> [Collected data entries]
______

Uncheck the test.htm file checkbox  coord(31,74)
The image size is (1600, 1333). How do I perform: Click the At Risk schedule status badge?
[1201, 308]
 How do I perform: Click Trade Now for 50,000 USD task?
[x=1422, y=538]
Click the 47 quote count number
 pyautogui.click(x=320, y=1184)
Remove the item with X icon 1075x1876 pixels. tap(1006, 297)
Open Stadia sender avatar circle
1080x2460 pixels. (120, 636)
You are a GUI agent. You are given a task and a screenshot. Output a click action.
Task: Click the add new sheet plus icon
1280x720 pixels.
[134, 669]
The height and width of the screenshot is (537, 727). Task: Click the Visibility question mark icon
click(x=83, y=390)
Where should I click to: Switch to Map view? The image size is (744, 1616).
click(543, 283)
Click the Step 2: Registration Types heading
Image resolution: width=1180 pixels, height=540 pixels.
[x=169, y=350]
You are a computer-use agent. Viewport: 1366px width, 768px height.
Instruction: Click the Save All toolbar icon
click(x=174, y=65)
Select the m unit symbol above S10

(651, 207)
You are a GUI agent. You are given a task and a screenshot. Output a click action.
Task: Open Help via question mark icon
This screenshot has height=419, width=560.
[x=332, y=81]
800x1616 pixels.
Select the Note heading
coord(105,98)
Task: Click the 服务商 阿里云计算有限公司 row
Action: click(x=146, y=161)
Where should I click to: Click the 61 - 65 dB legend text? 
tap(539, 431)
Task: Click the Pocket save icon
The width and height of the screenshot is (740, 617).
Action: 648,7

______

> [Description of the task]
The answer is the line containing "The height and" together with every line after it in the records, repeated exactly and with nothing else.

> [Written solution]
The height and width of the screenshot is (537, 727). Task: Click the Visibility question mark icon
click(x=83, y=390)
Where should I click to: Switch to Map view? The image size is (744, 1616).
click(543, 283)
Click the Step 2: Registration Types heading
Image resolution: width=1180 pixels, height=540 pixels.
[x=169, y=350]
You are a computer-use agent. Viewport: 1366px width, 768px height.
Instruction: Click the Save All toolbar icon
click(x=174, y=65)
Select the m unit symbol above S10

(651, 207)
You are a GUI agent. You are given a task and a screenshot. Output a click action.
Task: Open Help via question mark icon
This screenshot has height=419, width=560.
[x=332, y=81]
800x1616 pixels.
Select the Note heading
coord(105,98)
Task: Click the 服务商 阿里云计算有限公司 row
Action: click(x=146, y=161)
Where should I click to: Click the 61 - 65 dB legend text? 
tap(539, 431)
Task: Click the Pocket save icon
The width and height of the screenshot is (740, 617).
Action: 648,7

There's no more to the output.